For a broader view of how discovery calls fit into your full pipeline architecture, this resource on building a scalable sales pipeline for predictable growth connects call-level execution to revenue outcomes.
Discovery Call Checklist: Quick Reference

Before the call:
- Research company revenue, growth, and recent news
- Review all decision-maker LinkedIn profiles
- Check CRM for prior touchpoints and context
- Prepare three positioning statements
- Write your four call objectives at the top of your notes
During the call:
- Open with specific, genuine rapport – 2 minutes
- Set the agenda and expected call length
- Use open questions to get the prospect talking
- Go four layers deep on every pain point
- Identify all stakeholders and the decision process
- Ask urgency and priority questions
- Tell a relevant customer story
- Confirm the next step before ending the call
After the call:
- Log full notes in CRM immediately
- Send follow-up email with summary and next step
- Score opportunity against your qualification framework
- Build agenda for next conversation
For teams running outbound discovery at scale, this guide on lead generation and appointment setting services covers how structured discovery integrates with high-volume pipeline generation.
Conclusion
The discovery call is where deals are won or lost – long before the proposal arrives. Prepare with a full discovery call checklist, go deep on every pain point that surfaces, identify every decision-maker early, and always leave with a confirmed next step. Disciplined discovery is the foundation every closing conversation builds on.
Frequently Asking Questions
The call should last 10 -15 minutes depending on the complexity of the prospect’s pain point. For enterprise deals with multiple stakeholders, 30 minutes is appropriate. However, keeping an initial discovery call short and focused signals respect for the prospect’s time and keeps energy high.
Quality over quantity.
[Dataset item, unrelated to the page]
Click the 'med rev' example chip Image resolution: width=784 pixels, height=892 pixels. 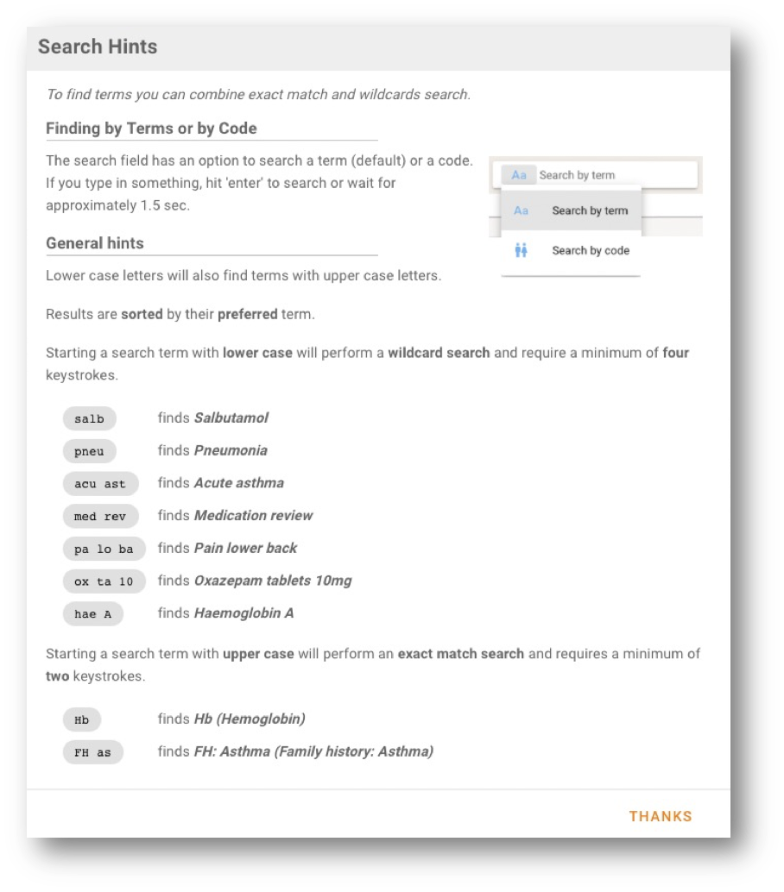click(100, 516)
Five to eight well-chosen questions that go deep produce far more value than twenty surface-level questions. Discovery time is limited – you cannot afford to waste a single question. Each question should either create fit or demonstrate compelling value.
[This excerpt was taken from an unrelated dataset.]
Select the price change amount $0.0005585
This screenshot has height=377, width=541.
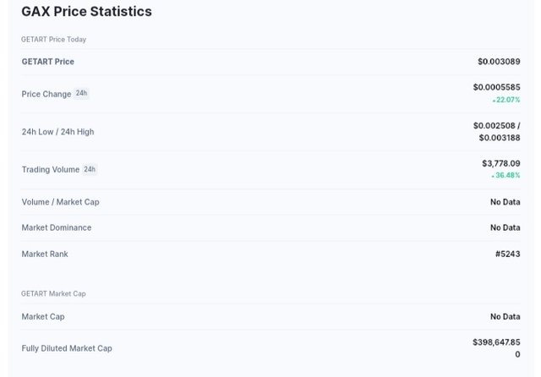coord(496,87)
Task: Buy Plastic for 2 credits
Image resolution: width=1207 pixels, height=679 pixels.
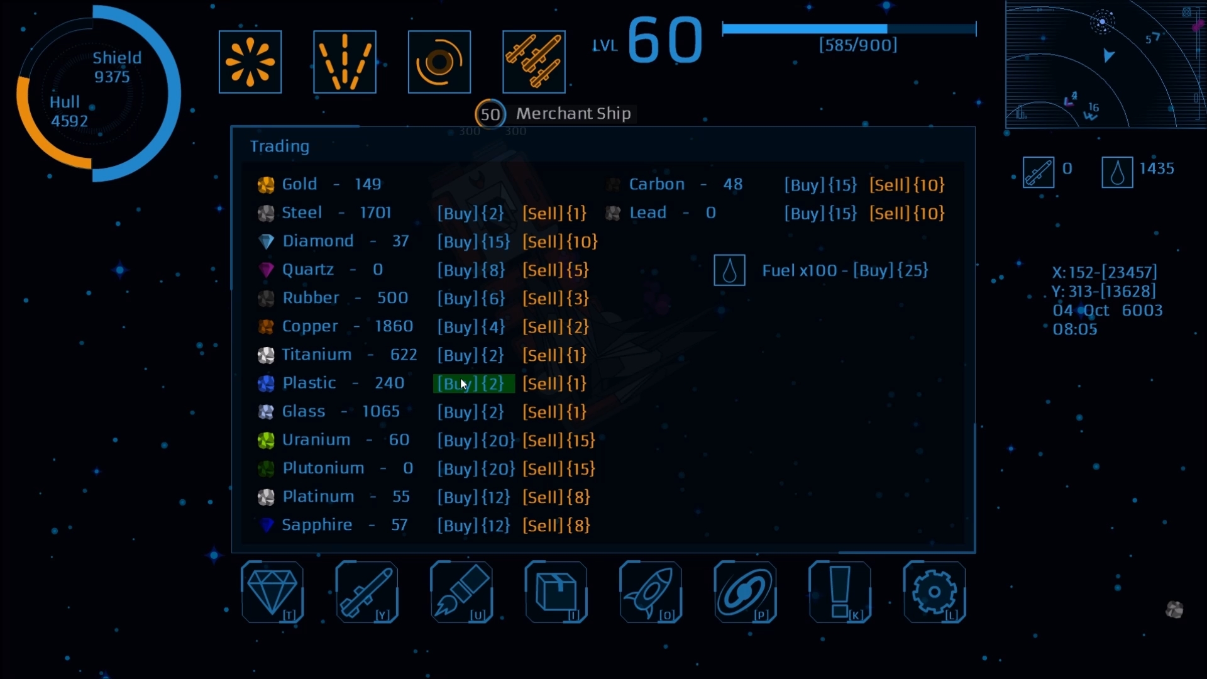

A discovery call uncovers pain, context, and fit. A demo presents your solution. Running a demo before completing discovery is one of the most common reasons deals stall – you end up presenting features that don’t match the prospect’s actual priorities.
Revisit rapport first. Then use positioning statements to signal that you understand their world. If they still stay closed, ask direct permission: “Can I ask you a difficult question?” This usually creates enough psychological safety to break the pattern.
Yes – but let the prospect know upfront. Say: “I want to make sure I capture everything accurately. Do you mind if I take notes?” This signals professionalism and gives you permission to pause and write without seeming distracted.